Stored data

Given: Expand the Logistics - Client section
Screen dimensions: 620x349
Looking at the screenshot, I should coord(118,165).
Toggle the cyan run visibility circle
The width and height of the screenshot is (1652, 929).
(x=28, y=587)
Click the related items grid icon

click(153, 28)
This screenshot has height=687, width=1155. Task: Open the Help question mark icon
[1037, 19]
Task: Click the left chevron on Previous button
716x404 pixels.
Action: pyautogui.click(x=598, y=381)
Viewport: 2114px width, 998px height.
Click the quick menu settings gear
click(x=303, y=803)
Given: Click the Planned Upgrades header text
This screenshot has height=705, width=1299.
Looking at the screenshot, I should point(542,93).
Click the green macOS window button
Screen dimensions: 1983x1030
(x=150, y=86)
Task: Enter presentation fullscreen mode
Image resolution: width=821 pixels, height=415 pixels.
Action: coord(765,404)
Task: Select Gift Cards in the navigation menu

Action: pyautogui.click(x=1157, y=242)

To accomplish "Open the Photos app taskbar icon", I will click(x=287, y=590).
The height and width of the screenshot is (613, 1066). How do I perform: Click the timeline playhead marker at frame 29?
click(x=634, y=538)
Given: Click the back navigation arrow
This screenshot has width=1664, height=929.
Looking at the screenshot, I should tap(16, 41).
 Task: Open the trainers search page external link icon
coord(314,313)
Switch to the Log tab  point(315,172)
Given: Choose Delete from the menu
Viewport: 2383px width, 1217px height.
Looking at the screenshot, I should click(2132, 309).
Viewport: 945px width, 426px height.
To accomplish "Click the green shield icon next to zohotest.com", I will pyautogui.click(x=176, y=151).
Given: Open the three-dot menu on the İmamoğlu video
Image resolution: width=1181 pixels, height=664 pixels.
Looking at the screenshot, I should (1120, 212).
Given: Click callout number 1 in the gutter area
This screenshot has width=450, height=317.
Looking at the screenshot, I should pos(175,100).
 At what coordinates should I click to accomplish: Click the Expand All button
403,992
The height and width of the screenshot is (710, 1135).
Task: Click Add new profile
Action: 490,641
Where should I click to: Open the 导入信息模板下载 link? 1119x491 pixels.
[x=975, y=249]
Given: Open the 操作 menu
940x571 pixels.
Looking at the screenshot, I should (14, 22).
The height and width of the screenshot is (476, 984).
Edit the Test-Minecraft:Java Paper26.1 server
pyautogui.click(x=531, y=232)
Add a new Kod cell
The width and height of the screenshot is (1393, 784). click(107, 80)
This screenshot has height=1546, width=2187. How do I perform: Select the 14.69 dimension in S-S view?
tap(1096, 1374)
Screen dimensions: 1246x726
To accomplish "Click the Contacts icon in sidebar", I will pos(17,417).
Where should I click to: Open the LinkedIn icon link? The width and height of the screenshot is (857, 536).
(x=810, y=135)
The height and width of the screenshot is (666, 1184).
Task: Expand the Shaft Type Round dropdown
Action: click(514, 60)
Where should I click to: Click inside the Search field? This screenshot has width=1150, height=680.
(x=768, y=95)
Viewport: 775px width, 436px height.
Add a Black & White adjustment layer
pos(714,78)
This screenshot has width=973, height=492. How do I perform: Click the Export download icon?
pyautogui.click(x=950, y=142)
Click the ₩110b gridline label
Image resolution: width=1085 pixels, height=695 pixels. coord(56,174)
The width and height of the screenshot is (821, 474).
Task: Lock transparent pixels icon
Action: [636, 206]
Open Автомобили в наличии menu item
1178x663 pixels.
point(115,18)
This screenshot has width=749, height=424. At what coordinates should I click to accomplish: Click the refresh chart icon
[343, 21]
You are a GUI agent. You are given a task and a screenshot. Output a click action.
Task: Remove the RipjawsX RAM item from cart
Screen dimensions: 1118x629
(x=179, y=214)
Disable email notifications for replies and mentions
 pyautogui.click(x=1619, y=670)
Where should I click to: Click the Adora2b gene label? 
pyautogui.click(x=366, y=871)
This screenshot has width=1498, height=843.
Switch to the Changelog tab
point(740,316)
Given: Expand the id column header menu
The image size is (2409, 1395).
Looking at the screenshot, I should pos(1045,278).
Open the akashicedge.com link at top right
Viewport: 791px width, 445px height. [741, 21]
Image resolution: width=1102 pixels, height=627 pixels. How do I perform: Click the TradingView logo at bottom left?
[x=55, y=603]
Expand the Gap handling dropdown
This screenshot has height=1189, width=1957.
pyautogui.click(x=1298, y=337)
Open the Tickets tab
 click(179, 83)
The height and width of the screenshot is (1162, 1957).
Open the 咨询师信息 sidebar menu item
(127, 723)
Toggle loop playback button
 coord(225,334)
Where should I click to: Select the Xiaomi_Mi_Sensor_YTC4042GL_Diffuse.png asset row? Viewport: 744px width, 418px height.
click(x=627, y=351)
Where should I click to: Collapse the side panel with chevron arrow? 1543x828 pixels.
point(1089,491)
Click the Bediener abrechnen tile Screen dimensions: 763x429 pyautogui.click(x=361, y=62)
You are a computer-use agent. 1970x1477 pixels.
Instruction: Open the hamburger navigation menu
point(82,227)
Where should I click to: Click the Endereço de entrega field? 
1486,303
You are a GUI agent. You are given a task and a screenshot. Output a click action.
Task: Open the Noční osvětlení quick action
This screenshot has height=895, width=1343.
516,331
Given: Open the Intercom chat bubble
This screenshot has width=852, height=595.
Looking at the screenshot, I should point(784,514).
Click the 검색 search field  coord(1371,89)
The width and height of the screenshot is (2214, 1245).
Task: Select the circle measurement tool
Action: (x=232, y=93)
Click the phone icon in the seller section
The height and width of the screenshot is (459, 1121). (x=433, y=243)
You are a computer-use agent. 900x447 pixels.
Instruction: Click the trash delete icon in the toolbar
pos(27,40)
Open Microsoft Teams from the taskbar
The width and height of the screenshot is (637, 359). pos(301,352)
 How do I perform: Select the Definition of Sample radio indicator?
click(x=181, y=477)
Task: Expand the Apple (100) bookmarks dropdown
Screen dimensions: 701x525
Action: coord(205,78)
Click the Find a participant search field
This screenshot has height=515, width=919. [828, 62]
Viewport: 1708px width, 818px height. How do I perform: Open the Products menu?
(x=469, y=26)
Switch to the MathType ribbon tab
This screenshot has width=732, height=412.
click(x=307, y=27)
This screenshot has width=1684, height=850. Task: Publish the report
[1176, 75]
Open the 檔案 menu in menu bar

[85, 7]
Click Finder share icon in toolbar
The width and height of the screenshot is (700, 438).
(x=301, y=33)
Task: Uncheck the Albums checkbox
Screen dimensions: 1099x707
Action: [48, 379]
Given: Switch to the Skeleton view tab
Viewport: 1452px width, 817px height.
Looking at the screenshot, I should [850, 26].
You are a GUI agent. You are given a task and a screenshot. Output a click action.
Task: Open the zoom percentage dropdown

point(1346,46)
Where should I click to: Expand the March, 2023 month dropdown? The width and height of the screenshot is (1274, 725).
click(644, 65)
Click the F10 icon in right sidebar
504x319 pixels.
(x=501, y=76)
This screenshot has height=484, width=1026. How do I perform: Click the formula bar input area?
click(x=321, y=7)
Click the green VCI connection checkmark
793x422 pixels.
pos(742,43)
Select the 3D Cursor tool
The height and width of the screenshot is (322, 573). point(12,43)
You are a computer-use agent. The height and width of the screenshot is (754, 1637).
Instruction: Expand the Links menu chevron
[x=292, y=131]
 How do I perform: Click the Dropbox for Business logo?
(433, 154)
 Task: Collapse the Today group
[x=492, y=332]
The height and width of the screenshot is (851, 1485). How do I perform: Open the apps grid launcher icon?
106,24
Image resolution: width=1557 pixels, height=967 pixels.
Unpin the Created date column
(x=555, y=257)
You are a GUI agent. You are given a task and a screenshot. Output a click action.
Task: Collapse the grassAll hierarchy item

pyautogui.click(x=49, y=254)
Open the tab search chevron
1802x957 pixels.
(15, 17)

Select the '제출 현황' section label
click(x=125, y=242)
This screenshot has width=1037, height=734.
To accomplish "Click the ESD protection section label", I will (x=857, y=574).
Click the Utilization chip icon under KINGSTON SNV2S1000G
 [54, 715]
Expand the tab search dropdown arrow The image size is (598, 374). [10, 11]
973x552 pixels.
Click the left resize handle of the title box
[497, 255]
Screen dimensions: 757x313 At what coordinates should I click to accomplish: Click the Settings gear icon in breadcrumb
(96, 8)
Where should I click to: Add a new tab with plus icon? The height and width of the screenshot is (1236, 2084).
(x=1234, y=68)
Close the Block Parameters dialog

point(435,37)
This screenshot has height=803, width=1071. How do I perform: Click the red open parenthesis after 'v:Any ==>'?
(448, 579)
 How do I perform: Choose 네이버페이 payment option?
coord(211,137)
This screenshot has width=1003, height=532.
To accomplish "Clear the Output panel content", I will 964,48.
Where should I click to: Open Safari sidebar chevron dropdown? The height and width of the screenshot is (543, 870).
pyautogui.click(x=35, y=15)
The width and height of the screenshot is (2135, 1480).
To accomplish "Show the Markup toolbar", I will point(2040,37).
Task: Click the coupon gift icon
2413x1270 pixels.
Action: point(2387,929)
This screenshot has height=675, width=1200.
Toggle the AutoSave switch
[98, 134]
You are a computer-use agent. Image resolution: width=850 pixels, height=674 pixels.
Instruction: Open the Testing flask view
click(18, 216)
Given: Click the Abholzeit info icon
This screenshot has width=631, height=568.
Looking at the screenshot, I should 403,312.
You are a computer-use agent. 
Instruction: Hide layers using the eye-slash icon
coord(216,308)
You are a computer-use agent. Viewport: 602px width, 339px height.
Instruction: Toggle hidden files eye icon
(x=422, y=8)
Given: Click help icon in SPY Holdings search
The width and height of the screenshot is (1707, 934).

Exercise details: Set down, exactly as written, each line of the data from its opening line through the one containing "Viewport: 2114px width, 998px height.". Output nothing more.

Reply to the exercise:
Given: Expand the Logistics - Client section
Screen dimensions: 620x349
Looking at the screenshot, I should coord(118,165).
Toggle the cyan run visibility circle
The width and height of the screenshot is (1652, 929).
(x=28, y=587)
Click the related items grid icon

click(153, 28)
This screenshot has height=687, width=1155. Task: Open the Help question mark icon
[1037, 19]
Task: Click the left chevron on Previous button
716x404 pixels.
Action: pyautogui.click(x=598, y=381)
Viewport: 2114px width, 998px height.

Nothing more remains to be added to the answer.